Fisico – Da questo punto di vista, era pronto per la Nba già a inizio 2019. Una guardia con i cingoli, incontenibile per chiunque a livello caa, con un corpo che gli garantiva un vantaggio su chiunque. In Nba, il suo fisico, unito a una wingspan interessante per il ruolo (208 cm) e al notevole atletismo, fa di lui un potenziale difensore di livello e potrebbe aiutarlo ad ottenere minuti importanti sin dalla prima stagione.

Autostima – 2/10 dal campo nell’atteso esordio al Maui contro Dayton, primo tempo contro Michigan State con soli quattro punti. Edwards non si è scomposto, ha continuato ad attaccare a modo suo (da fermo, uno-contro-uno) e ha messo 33 punti nel secondo tempo contro gli Spartans. La fiducia incrollabile nelle proprie abilità balistiche gli permettono di segnare un buzzer, anche dopo una brutta prestazione da tre punti.

Gioco da stella – Il gioco di Anthony Edwards è perfetto per la Nba moderna. Guardia di ottima taglia, autosufficiente dal punto di vista realizzativo, istinti pazzeschi come passatore, potrebbe essere in grado di guidare un attacco così come di mettersi al servizio della squadra (merito di Tom Crean). In un Draft così povero di talento, è l’unico a unire le potenzialità da stella a un telaio già solido.

 

Punti deboli

Selezione di tiro – Il 29,4% da tre e il 40% dal campo non sono frutto di una meccanica di tiro da sistemare (anche se non ancora perfetta), ma piuttosto il risultato di un’idea di gioco molto individualistica, incentrata sul duello da campetto che spesso lo porta ad accontentarsi della tripla in step back o nello sbattere contro un muro sotto canestro. Va ripulita in ottica Nba, dove non avrà gli stessi possessi che aveva al college (30.4 di Usg%).

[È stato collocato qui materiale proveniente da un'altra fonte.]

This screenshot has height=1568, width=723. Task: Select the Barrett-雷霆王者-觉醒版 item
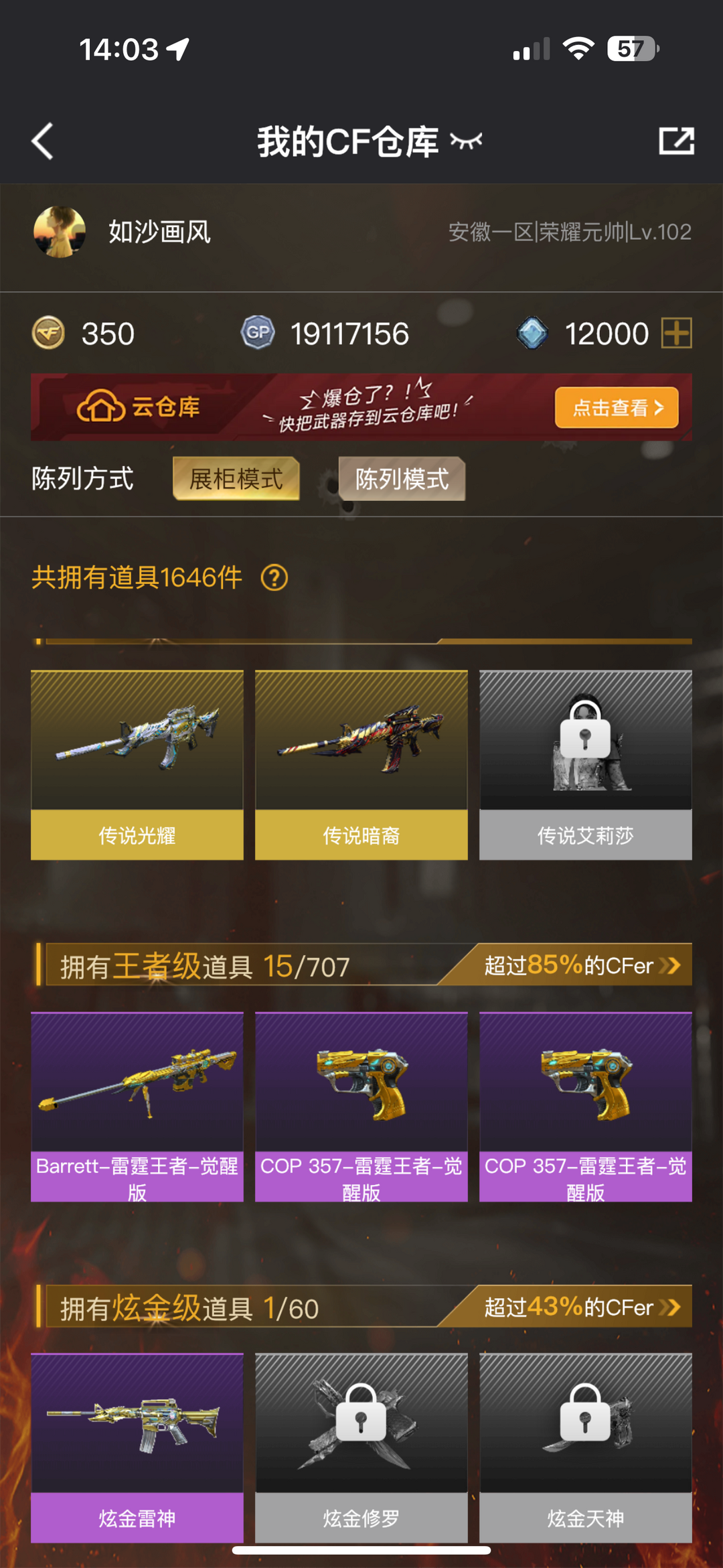pyautogui.click(x=137, y=1107)
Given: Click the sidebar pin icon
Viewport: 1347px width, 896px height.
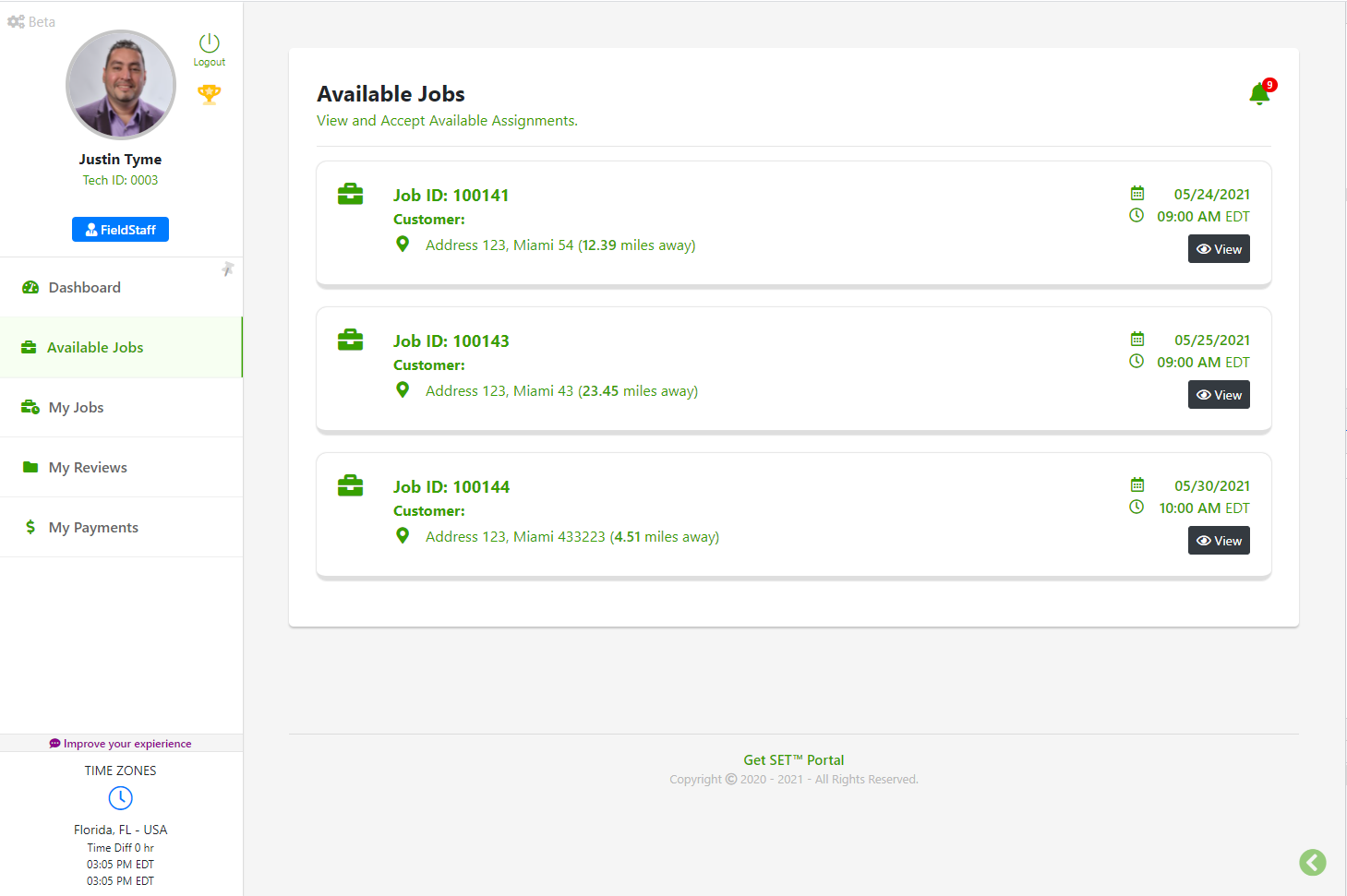Looking at the screenshot, I should pos(227,269).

Difesa – C’è tutto per diventare un difensore di alto livello (vedi sopra), ma spesso Georgia ha pagato la sua pigrizia nella propria metà campo. Si è esaltato, in determinate partite, in uno-contro-uno, ma ci ha capito davvero poco a livello di sistema difensivo. Alcune volte Crean ha schierato la zona per mascherare i buchi lasciati da Edwards.

Costanza all’interno della partita – Tutto ciò ci porta ai grossi problemi di costanza durante l’anno con i Bulldogs. Spesso è scomparso in grossi frangenti della partita su entrambe le metà campo, diventando un peso per la squadra. Forse era il contesto poco competitivo, ma in Nba, per essere una stella, deve fare un salto mentale che non si è visto a Georgia.

Paragone

Anthony Edwards è un giocatore che ha tutto il potenziale per diventare uno scorer di primo livello alla Devin Booker. Naturalezza al tiro, sicurezza nei propri mezzi e talento ci sono, anche per diventare un fattore difensivo. Dall’altro canto, la pigrizia e la tenuta mentale, se non sistemate, potrebbe renderlo il nuovo Dion Waiters.